This person yes… This person no…
- Melinda Sanchez
- Dec 13, 2024
- 3 min read

Why do we connect with some people and not with others? Why do some people we meet seem to click with us, while others generate a sense of rejection? We have people around us with whom we can spend hours talking, and time flies by, making us feel very good, while there are others whom we try to avoid or dedicate as little time as possible.
As I've mentioned in other posts, each one of us possesses a distinct identity, formed by our values, principles that define us, and our beliefs, which shape how we see the world through our experiences.
Let’s imagine an example. If I ask Lucas, 'What is most important to you in life?', 'What do you value the most?', after some thought, he might tell me: respect, honesty, humility, safety, and justice. Lucas’s beliefs are influenced by these values.
Imagine Lucas has just met Jorge, who is going to replace one of his friends with whom he plays padel every week. He doesn’t know him at all, but there’s something about Jorge that puts him on edge right away. After playing the match, Lucas doesn’t stick around for the post-match drinks; he gives a quick excuse and goes home feeling quite annoyed by Jorge’s behavior during the game. What happened to Lucas? Talking to him about the match and Jorge’s attitude, he mentions how Jorge was going all out in the game, challenging the points of his opponents, and making tasteless jokes about the strength of his playing partner and friend. That’s what Lucas saw in Jorge. If you ask the friend who introduced them, he’d say about Jorge: 'he’s a great guy, very fun and great to work with, a real star.' Are they talking about the same person?
We view others through the lens of our values and beliefs, shaped by our experiences. Lucas feels uncomfortable with someone like Jorge because they have very different values. Additionally, if we add to this that he’s had bad experiences with people like Jorge before, it’s clear that Lucas will struggle to enjoy his company.
We tend to label people who are different from us: 'he’s a know-it-all,' 'he’s a bore,' 'he’s weak,' 'he’s a whiner,' etc. These labels create a bigger gap between you and the other person. The reality is this: 'for me, this guy is a know-it-all,' 'for me, this guy is a bore,' etc., because that’s how you see it, considering what you value in life and what your experiences tell you. But those people we label have their best friends too.

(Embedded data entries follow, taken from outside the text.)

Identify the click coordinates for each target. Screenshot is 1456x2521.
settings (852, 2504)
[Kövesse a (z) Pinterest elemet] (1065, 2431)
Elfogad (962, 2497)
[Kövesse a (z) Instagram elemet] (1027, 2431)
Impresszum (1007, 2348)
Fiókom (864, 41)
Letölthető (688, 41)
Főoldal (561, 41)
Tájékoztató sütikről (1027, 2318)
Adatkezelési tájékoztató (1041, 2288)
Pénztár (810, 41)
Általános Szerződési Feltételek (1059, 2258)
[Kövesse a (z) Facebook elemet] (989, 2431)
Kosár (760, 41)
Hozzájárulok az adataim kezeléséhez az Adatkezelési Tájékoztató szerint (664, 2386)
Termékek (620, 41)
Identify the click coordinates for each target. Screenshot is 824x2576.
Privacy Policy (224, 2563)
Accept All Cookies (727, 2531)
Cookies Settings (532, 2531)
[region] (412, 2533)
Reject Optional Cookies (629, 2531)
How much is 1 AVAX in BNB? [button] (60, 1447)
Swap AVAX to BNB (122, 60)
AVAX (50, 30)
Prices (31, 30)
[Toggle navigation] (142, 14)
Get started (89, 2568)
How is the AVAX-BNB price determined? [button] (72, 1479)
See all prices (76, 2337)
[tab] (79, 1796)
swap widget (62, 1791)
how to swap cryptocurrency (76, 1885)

Another reason some people don’t sit well with us or we don’t connect with them is because sometimes what bothers us so much are, at their core, behaviors we don’t like in ourselves. We can see them outwardly, but we find it hard to detect them in ourselves or we simply ignore them.
In summary, this reflection is aimed at one goal: when a person makes you feel uncomfortable because of their behavior, their way of being, or something specific, it doesn’t mean you have to feel good about it; the goal is to reduce the discomfort they generate.
How do I do this? When you encounter one of these people, ask yourself these questions: considering how they behave, what do I believe is important to this person?, what do I think their beliefs will be? These questions help us understand that each of us has an identity made up of our values and beliefs, plus the life experiences of that person, which usually remain unknown to us, shaping their behavior. By asking ourselves these questions, we are developing empathy to understand that each person carries their own 'backpack' and we don’t know what load the person in front of us carries.
Each person is as they are, and you can’t change that, but what you feel when you’re with certain people can change. Just by asking yourself: 'what might their experiences be?', 'what might be in their backpack…?' You’re likely to feel better. Do you feel like trying it?